→ **EXTRACT PROVIDED**:
Once a zero-day is discovered being used “in the wild”, remediation typically comes in the form of two key streams in the cybersecurity community. The first stream is the software developers at the affected vendor. Those developers quickly reverse-engineer the exploit to identify the software defect. For simple fixes, the developers can fix it outright; for more complicated issues they might temporarily disable the surrounding feature until the defective component can be safely re-engineered. In either case, an “immunized” patch is made ready and deployed to customers, often within a few days of initial discovery of the exploit.
As the developers engineer a patch to prevent new infections, the incident response community mobilizes to help infected organizations. These incident responders perform an intensive triage and remediation. They identify and restore affected systems, discover what was stolen, and put in place measures that will make future compromises less likely to occur—and less damaging when they do—for the affected systems and organizations.

→ **PROVIDED MATERIAL**:
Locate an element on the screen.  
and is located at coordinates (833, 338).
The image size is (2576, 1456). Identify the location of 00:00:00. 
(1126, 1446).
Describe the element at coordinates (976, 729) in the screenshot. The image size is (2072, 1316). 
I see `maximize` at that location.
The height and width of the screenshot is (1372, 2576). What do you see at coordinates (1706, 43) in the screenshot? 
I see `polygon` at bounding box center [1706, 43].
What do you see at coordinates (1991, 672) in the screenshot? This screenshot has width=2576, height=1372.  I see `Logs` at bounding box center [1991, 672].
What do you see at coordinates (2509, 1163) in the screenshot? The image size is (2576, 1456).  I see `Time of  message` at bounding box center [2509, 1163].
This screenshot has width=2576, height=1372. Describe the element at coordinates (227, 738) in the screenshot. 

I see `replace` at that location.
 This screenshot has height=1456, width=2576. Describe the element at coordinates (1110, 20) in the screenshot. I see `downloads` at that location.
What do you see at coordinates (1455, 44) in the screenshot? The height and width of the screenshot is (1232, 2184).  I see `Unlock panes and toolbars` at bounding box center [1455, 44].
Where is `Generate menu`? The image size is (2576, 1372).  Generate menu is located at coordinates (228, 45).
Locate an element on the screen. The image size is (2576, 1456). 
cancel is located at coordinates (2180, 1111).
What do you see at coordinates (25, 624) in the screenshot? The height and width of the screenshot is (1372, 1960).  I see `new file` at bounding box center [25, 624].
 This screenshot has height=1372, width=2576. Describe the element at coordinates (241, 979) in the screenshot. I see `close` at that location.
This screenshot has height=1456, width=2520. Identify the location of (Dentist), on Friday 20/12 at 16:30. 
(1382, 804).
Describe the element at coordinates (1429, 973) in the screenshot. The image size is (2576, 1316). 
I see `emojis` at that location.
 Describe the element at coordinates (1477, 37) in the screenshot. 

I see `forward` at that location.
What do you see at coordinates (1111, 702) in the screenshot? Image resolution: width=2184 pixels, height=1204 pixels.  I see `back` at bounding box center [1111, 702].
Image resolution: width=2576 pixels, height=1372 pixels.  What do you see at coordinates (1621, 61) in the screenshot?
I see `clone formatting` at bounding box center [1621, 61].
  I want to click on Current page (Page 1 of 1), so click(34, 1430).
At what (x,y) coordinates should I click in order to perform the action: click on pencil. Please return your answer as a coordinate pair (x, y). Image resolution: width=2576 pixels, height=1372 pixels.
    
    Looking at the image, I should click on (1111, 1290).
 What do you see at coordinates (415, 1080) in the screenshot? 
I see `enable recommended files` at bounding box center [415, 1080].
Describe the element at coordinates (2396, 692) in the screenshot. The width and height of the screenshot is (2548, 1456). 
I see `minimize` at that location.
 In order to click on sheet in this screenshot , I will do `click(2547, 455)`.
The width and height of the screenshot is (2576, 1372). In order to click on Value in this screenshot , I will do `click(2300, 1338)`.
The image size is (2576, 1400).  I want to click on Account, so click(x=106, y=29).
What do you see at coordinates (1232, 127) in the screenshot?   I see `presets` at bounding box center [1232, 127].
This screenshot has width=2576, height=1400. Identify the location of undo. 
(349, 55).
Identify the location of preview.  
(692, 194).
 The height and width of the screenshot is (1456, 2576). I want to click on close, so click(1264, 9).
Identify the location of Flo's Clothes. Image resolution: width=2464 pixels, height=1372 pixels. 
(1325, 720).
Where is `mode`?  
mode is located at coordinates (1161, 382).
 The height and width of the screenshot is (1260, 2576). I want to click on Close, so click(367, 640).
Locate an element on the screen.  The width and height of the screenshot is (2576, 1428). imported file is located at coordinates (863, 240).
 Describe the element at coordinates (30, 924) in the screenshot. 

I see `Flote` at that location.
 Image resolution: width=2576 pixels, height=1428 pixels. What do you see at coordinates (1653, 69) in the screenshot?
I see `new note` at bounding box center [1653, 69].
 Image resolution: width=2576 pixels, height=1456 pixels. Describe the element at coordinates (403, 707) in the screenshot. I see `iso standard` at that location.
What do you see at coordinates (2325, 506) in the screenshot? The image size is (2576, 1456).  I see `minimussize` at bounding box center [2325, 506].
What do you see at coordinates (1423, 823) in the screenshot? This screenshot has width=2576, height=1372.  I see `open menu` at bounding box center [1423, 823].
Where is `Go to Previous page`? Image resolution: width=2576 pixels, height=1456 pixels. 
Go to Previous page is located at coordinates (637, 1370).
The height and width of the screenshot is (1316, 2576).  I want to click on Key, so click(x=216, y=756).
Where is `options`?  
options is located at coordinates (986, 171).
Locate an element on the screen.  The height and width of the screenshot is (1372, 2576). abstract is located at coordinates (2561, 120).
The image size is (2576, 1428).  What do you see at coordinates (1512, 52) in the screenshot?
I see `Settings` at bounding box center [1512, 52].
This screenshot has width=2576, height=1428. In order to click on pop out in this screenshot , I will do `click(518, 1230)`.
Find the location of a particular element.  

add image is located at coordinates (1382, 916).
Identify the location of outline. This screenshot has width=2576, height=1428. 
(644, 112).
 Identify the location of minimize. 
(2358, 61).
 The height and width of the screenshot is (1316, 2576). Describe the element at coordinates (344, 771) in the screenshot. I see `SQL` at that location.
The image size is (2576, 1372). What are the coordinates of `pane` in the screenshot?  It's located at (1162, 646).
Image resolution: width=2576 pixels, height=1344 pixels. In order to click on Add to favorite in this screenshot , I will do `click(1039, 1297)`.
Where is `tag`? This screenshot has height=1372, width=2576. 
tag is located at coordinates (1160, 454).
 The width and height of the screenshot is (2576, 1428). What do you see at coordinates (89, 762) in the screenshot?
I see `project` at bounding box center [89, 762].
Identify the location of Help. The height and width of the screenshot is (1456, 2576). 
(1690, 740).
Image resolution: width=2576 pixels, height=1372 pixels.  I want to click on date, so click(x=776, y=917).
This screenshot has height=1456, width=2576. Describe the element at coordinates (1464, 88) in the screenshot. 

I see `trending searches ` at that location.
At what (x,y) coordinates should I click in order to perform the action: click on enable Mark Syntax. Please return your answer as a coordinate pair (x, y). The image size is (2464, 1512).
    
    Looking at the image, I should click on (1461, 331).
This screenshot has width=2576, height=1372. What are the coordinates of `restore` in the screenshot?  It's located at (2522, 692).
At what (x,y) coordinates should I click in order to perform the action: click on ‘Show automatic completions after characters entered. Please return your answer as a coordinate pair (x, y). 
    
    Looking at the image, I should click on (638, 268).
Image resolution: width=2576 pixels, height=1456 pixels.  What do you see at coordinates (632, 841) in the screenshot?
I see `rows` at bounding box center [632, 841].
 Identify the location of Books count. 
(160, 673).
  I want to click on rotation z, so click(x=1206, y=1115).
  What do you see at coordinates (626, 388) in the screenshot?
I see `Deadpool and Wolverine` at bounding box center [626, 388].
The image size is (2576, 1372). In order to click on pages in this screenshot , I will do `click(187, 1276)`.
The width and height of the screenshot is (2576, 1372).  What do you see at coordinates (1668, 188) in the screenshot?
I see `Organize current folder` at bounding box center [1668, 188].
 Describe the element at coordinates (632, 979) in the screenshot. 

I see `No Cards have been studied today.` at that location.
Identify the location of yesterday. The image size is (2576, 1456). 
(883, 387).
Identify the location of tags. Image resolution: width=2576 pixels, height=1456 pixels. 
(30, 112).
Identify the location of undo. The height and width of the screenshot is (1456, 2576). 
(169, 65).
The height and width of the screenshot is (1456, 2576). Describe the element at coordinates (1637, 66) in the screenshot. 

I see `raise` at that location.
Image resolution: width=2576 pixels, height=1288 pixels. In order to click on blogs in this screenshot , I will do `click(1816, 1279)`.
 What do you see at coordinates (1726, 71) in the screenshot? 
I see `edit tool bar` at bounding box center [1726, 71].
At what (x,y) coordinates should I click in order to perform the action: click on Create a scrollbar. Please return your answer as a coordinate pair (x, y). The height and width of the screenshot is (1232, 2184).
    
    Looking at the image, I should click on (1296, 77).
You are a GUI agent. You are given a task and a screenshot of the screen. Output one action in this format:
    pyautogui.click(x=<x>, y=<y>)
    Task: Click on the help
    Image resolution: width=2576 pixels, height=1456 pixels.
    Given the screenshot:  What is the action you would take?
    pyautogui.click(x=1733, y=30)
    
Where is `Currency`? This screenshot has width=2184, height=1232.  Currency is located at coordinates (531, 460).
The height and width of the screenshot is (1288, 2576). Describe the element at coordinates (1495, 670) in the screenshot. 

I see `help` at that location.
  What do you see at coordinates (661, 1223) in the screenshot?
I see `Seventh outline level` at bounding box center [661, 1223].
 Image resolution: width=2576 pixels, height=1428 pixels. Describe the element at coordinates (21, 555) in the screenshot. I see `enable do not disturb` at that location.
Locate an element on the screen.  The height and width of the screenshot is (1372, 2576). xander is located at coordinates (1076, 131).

→ **WORK REQUIRED**:
Could you transcribe the passage on zero-day remediation, starting with "As the developers" and going on through "systems and organizations."?

→ **COMPLETED TASK**:
As the developers engineer a patch to prevent new infections, the incident response community mobilizes to help infected organizations. These incident responders perform an intensive triage and remediation. They identify and restore affected systems, discover what was stolen, and put in place measures that will make future compromises less likely to occur—and less damaging when they do—for the affected systems and organizations.